▼
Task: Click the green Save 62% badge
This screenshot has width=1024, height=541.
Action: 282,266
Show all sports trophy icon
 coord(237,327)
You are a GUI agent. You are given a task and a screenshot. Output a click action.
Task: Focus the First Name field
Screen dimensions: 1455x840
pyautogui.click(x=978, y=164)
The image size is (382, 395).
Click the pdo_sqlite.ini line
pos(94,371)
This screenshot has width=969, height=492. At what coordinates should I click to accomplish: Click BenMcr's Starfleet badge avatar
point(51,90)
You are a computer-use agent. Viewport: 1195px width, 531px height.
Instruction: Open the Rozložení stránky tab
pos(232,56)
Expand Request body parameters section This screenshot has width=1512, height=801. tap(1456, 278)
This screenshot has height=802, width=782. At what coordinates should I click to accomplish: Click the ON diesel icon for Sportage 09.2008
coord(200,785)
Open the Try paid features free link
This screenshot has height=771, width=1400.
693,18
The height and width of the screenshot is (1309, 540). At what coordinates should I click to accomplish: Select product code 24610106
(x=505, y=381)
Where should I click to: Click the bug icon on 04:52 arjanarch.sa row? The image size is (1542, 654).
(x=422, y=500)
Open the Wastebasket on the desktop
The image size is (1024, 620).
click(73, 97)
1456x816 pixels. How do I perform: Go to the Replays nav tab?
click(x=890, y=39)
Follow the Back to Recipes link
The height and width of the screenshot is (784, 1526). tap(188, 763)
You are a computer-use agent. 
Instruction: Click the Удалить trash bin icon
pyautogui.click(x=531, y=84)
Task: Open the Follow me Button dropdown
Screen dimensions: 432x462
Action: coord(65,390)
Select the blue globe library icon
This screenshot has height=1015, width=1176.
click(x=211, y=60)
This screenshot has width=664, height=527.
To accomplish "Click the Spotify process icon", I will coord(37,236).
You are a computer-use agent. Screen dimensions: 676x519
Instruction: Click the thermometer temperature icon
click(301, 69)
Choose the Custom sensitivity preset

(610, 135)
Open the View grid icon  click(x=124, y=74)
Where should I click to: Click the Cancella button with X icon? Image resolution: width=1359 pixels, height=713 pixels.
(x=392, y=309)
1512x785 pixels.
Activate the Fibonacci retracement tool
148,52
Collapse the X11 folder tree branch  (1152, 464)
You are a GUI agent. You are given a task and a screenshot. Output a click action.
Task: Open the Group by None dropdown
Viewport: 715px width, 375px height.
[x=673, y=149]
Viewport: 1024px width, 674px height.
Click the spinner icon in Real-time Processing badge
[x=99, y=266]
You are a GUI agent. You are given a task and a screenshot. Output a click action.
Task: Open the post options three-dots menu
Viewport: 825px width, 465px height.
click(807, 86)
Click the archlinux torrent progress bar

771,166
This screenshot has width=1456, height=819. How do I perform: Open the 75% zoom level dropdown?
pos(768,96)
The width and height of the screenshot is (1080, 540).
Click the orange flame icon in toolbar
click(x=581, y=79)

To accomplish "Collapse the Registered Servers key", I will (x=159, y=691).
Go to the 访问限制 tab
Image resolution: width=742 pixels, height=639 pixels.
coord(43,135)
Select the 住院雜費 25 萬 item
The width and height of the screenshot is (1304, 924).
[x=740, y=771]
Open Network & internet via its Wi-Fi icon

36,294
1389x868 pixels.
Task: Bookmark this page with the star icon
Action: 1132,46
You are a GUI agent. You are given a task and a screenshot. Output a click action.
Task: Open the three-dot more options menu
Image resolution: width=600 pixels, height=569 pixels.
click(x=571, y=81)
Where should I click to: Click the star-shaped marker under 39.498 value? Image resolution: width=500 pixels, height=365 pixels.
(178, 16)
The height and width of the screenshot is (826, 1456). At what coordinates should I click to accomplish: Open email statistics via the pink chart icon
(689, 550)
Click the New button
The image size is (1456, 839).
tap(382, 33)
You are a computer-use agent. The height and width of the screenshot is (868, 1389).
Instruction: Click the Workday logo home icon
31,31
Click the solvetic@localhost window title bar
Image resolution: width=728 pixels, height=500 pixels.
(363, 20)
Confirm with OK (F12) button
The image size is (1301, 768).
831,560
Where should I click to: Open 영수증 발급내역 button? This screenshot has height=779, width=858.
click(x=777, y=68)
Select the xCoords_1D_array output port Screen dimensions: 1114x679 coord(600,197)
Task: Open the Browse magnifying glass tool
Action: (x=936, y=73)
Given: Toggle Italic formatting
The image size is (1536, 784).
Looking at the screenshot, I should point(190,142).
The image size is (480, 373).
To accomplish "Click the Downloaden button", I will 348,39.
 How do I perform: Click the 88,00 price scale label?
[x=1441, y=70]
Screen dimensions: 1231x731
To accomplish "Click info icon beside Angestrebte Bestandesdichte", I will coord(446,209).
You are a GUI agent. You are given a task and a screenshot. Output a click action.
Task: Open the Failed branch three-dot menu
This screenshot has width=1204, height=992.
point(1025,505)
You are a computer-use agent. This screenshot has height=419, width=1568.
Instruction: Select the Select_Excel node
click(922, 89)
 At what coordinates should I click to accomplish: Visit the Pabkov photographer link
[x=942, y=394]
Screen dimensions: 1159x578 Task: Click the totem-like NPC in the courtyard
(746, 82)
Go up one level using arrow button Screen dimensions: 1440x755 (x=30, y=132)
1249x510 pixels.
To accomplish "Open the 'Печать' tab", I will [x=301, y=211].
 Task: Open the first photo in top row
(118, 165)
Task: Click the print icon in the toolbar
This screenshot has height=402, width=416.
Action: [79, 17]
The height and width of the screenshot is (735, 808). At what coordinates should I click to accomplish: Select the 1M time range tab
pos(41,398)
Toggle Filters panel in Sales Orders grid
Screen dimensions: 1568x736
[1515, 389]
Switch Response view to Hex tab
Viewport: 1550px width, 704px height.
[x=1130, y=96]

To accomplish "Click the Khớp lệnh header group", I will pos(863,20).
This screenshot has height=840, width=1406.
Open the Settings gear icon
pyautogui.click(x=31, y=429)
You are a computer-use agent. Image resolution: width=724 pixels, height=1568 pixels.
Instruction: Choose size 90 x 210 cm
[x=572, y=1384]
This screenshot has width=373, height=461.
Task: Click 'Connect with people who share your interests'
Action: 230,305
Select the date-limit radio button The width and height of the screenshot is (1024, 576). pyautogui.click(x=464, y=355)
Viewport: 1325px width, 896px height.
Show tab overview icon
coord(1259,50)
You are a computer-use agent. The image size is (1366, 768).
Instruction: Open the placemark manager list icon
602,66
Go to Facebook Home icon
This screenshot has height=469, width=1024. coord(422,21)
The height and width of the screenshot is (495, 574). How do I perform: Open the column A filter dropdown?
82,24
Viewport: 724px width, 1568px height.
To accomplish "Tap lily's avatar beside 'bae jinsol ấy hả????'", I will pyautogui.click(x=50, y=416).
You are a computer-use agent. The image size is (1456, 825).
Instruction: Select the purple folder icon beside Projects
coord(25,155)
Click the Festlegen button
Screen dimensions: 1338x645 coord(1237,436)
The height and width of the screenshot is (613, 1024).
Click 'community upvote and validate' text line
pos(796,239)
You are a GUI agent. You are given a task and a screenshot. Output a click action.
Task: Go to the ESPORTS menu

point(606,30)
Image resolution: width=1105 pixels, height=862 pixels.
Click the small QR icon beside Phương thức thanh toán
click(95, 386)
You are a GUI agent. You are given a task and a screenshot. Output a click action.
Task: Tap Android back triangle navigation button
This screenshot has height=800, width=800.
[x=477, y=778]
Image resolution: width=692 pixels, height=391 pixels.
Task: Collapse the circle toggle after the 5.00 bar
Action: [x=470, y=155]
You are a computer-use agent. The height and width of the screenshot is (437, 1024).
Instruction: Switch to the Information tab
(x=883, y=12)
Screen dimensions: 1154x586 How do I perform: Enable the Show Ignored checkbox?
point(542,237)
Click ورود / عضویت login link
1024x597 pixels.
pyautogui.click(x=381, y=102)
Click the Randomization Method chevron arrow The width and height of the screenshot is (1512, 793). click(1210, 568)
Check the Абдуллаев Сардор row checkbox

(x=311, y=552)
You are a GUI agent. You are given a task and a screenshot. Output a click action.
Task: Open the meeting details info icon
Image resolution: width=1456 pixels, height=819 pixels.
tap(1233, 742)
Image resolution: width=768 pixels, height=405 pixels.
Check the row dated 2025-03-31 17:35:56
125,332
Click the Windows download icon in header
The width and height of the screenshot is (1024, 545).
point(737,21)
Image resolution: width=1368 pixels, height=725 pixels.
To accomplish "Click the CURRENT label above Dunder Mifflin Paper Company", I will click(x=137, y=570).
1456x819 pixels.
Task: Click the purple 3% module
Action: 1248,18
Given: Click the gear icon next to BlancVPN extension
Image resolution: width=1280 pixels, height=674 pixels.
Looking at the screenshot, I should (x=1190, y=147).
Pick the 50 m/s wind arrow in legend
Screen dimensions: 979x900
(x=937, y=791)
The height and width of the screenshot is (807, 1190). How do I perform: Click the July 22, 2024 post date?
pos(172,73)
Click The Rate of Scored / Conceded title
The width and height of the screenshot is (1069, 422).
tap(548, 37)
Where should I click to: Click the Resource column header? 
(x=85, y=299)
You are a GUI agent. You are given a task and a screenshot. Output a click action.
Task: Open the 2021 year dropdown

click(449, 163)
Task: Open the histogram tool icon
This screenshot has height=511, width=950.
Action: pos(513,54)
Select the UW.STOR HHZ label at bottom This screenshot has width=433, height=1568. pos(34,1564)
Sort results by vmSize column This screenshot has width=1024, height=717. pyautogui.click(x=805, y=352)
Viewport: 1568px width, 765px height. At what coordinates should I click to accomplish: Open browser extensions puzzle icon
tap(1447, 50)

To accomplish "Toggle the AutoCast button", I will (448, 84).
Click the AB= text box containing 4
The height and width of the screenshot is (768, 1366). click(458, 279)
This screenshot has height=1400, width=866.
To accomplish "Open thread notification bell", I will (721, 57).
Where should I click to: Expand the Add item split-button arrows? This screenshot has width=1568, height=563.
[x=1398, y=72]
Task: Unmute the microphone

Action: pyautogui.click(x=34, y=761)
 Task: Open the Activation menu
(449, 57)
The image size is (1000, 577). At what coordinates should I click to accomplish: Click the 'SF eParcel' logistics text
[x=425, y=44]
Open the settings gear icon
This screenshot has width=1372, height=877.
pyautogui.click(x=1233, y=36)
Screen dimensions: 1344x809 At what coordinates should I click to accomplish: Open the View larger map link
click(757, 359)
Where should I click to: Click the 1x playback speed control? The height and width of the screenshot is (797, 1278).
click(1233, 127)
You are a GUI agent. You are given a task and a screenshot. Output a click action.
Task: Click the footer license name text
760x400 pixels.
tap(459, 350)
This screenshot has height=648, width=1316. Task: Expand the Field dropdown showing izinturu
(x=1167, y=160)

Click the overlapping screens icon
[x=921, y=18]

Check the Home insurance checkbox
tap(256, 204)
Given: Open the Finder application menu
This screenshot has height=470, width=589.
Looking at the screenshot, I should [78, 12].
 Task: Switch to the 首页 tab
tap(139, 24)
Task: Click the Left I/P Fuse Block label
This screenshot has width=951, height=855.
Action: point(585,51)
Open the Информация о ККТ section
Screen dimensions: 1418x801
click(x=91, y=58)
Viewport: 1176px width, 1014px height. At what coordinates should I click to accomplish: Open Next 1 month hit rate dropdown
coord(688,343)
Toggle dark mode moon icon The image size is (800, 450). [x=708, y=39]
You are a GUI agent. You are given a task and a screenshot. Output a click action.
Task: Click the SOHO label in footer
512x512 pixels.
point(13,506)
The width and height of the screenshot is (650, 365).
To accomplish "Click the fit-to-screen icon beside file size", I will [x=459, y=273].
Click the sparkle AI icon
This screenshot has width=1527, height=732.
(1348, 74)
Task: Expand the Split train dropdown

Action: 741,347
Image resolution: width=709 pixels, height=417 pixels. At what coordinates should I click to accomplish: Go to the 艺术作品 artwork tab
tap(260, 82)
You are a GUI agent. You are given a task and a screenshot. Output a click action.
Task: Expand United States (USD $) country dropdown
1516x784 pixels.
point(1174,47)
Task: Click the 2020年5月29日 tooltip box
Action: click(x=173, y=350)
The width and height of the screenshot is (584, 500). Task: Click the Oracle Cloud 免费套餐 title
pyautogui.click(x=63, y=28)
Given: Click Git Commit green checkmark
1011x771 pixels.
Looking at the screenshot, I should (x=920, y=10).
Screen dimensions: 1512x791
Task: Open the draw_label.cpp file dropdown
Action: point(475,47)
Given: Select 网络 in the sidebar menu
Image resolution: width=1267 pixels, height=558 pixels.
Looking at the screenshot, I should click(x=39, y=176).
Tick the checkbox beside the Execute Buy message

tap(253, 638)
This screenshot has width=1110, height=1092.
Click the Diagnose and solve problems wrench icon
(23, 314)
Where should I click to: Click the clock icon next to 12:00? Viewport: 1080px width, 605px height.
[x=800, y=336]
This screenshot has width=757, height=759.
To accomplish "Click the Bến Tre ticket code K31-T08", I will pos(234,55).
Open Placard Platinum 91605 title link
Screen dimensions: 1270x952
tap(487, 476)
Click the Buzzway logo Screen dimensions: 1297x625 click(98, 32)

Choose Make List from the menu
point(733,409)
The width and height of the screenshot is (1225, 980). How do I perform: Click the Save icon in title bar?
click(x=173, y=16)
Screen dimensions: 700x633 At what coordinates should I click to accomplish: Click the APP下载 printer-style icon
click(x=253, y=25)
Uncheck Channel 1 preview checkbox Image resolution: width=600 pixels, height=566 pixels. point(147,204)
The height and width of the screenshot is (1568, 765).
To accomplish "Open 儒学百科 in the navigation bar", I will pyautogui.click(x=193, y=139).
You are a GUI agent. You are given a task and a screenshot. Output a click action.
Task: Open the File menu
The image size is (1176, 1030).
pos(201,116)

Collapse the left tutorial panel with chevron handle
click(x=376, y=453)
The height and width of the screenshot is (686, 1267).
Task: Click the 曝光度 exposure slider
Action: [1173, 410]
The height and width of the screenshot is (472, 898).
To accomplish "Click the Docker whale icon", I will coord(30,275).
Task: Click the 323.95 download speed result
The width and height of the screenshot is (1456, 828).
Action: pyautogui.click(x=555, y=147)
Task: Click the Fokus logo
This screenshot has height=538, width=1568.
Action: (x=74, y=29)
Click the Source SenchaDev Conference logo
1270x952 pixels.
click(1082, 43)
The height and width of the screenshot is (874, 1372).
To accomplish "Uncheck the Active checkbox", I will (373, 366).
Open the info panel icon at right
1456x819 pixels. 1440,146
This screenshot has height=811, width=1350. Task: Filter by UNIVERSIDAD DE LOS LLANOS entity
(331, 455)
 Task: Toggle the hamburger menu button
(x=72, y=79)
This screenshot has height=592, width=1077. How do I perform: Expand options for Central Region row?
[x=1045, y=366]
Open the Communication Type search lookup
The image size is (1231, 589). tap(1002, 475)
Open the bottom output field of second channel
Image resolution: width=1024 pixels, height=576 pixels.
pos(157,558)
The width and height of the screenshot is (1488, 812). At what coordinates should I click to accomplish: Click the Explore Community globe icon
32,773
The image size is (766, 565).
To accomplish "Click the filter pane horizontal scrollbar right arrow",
▲
Echo back everything in the listing from the line containing "Where should I click to: Open" down through the line containing "click(922, 89)", with both of those lines included.

Where should I click to: Open 영수증 발급내역 button? This screenshot has height=779, width=858.
click(x=777, y=68)
Select the xCoords_1D_array output port Screen dimensions: 1114x679 coord(600,197)
Task: Open the Browse magnifying glass tool
Action: (x=936, y=73)
Given: Toggle Italic formatting
The image size is (1536, 784).
Looking at the screenshot, I should point(190,142).
The image size is (480, 373).
To accomplish "Click the Downloaden button", I will 348,39.
 How do I perform: Click the 88,00 price scale label?
[x=1441, y=70]
Screen dimensions: 1231x731
To accomplish "Click info icon beside Angestrebte Bestandesdichte", I will coord(446,209).
You are a GUI agent. You are given a task and a screenshot. Output a click action.
Task: Open the Failed branch three-dot menu
This screenshot has width=1204, height=992.
point(1025,505)
You are a computer-use agent. This screenshot has height=419, width=1568.
Instruction: Select the Select_Excel node
click(922, 89)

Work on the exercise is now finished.